Plan B

Friday, December 30, 2005

DONE DONE DONE

The last radiation is behind me now. It was a boost so 3 machine angles, 4 magnifications, four doses, and when we were done, they kept my ID card. No reason for this blue card anymore.

As I got off of the table, Jason, my favorite therapist who had been reassigned during my treatments, arrived. As I was putting on my second robe, he gave me a large hug. Then Nicole and Carol joined in. We all gave a hoot and then Jason threw confetti over my head and told me to never return!

I should be elated, ecstatic, so why did I start crying in the dressing room? I am angry that I had to do this. I am overwhelmed that three therapists, who treat hundreds of people in any given year, opened their hearts and let me in. That so many nurses seem to genuinely care about me and how I am.

Emotions are a nutty thing, eh? I am indeed thrilled to be done with treatment, in awe of the caretakers who got me here, angry that for some random reason I have [or had] breast cancer, pissed that seven months was taken from me and that I will always have doubts about the future. I think that I am simply worn out. I have given this fight every ounce of energy I could muster. As Dr. Roger said, "Now I need to get my life back, and go about the business of living it."

The trick will be to find the map. But while I search for the map, I don't have to make a daily trip to the hospital, 'cause I am DONE, DONE, DONE!!!!!!

4 Comments:

  • She's done! She's done! Confetti was a great idea -- and I have problem whatsoever understanding why those nurses and therapists, who treat hundreds of people, took you into their hearts.

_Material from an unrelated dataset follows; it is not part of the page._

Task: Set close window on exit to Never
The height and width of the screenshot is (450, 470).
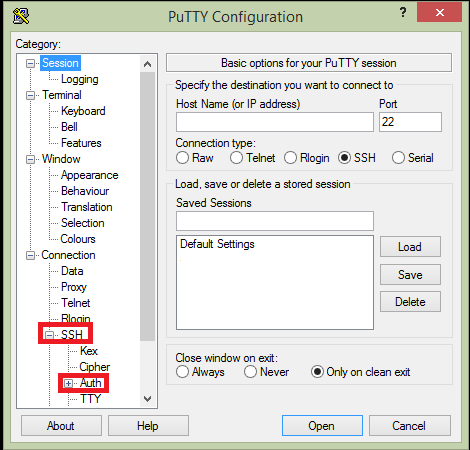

    Don't forget, sweetie, that you don't have to find the map back to your life all by yourself. You have loving support around you and some pretty damn fine girlfriends who're on the same road.

    Love & a very healthy New Year,
    gr

    By Blogger The Green Cedar, at 11:56 PM  

  • That's NO problem whatsoever understanding... Proofreading is a good thing, I understand...

    By Blogger The Green Cedar, at 11:56 PM  

  • DONE! Hurrahhhhhhh! I was talking about you with Ryan today, and we were both saying how glad we were that you were done with this part of treatment.

    What is it that makes ending treatment so bittersweet, I wonder? Tears, it seems, are not to be unexpected. Gretchen's right, we all seek our maps with lots of assistance...and if any one of us finds the secret, the other two are obliged to share.

    With love,
    K

    By Blogger Kristina, at 12:06 AM  

  • YAYYYYY!!!!! Woohoo! Happy New Year!